Hoy,
las cirugías estéticas abundan; se busca mejorar la apariencia física, se busca
la belleza perfecta. Es en este punto donde veo por qué una película “histórica”
como la argentina Wakolda -excelente guión, actuaciones, composición, fotografía y música: una obra de arte-, de Lucía
Puenzo (basada en su novela homónima), tiene absoluta vigencia para quienes no
somos argentinos o quienes no tenemos un recuerdo cercano de lo que fue el
nazismo o la época de postguerra, y la “cacería” de nazis en América, por parte
del gobierno israelí.
Esta
es la Argentina del sur, la ruta del desierto y Bariloche. Las montañas, los
nevados, los inmensos lagos… Un colegio alemán-argentino que, en plena II
Guerra Mundial, enseñó a toda una generación las bondades de los “súper hombres”

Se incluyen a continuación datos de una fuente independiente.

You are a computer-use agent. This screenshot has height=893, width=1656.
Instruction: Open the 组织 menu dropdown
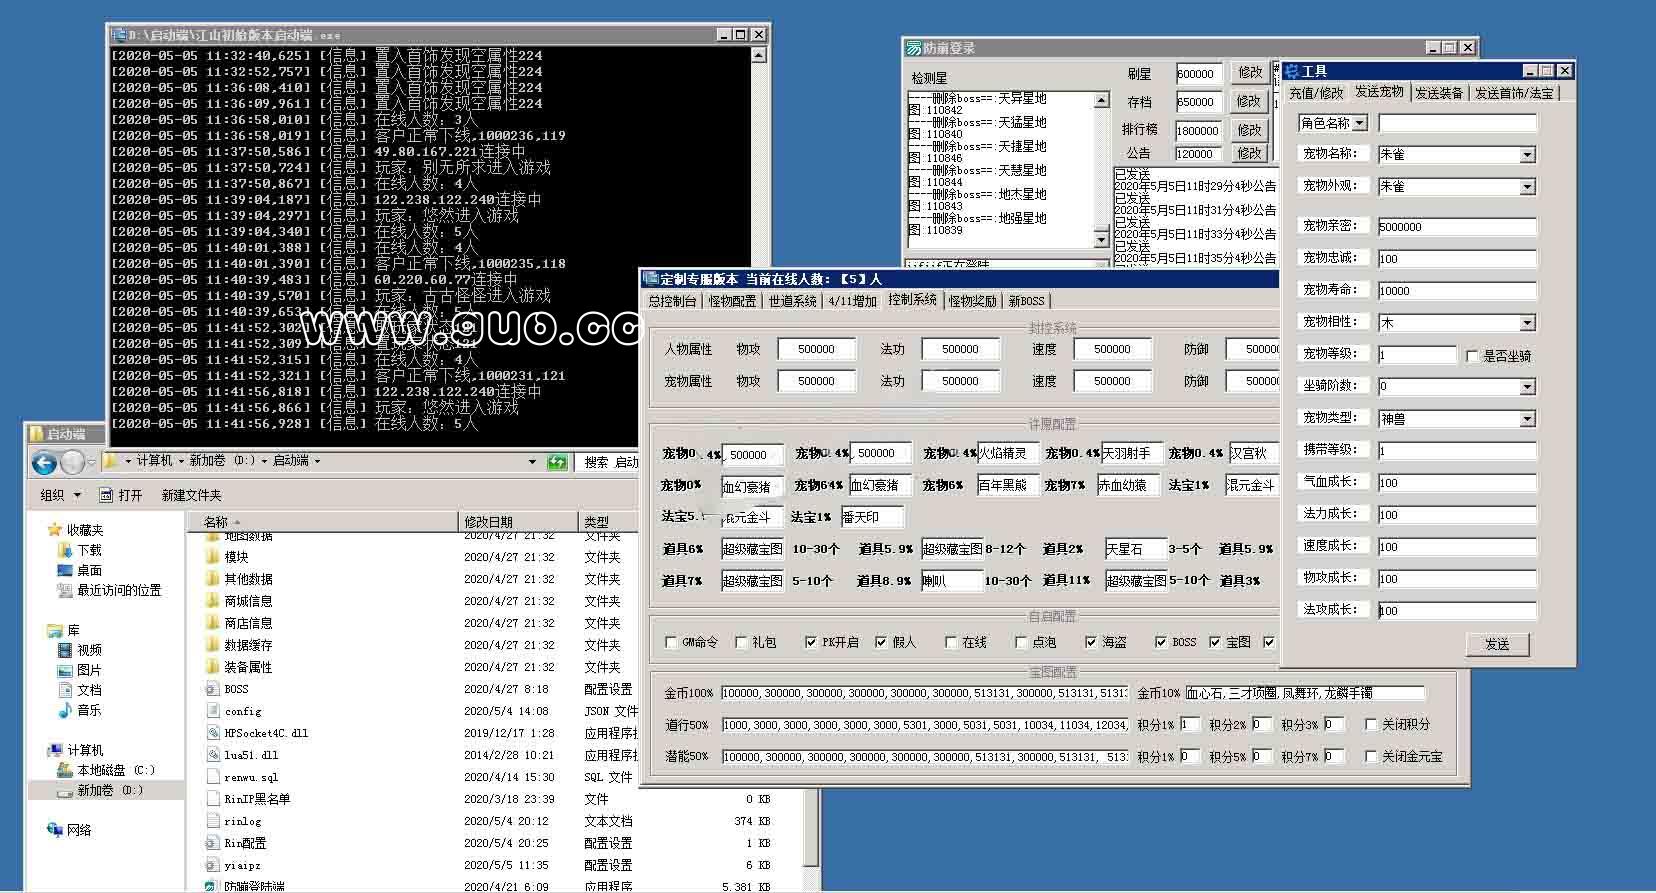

y que, en la década de 1960 se debate entre esconder su pasado pro nazi y
seguir alentando en secreto los beneficios de la eugenesia.
Lilith
tiene 12 años, pero la estatura de una niña de 8. Su vida y la de su madre
embarazada de gemelos se tropiezan con la de Mengele, el personaje histórico,
el médico alemán responsable de atrocidades en Auschwitz ya bien documentadas. Mengele,
obsesionado con la belleza perfecta y con mitologías de súper hombres, convence
a Lilith y a su madre para probar un tratamiento que puede ayudar a la primera a
crecer –y olvidarse así de la intimidación a la que es sometida por sus
compañeros del colegio con complejo de “superioridad”– y a los gemelos a
desarrollarse mejor.
El
padre de Lilith fabrica muñecas; cada modelo es único y es eso lo que las hace especiales.
Lilith escoge como suya la más extraña de ellas: Wakolda. Pero el padre también
empieza a enredarse en el tejido mengeliano: el médico lo convence de comenzar
a fabricar sus muñecas en serie… Cientos de cuerpos blancos y delgados iguales,
de ojos azules, de pelo rubio igual, de labios y narices perfectas, de
corazones mecánicos que laten al mismo tiempo. En medio de tanta perfección, la
vida impone sus propios y diferentes ritmos; se adelanta, los procesos se
aceleran y, por supuesto, los planes se alteran.
Las
formas de nazismo mutan y se mantienen latentes en cada generación, en cada “civilización”.
No deja de ser sorprendente para mí que en un país con tan altísimo grado de
mestizaje como Colombia existan grupos neonazis, ni que en este mismo país con
uno de los índices de desigualdad social más altos del mundo los grupos
paramilitares –y sus nuevas y polifacéticas formas– apoyen e inciten esas ideas
fascistas que siguen oponiéndose a la diferencia, a la dignidad humana.
Una
cosa sí es segura: Mengele jamás se hubiera quedado a hacer pruebas en
Colombia.
1 comentario:
Excelente reflexión, muy oportuna, en Brasil, sufrimos con este mal de la intolerancia.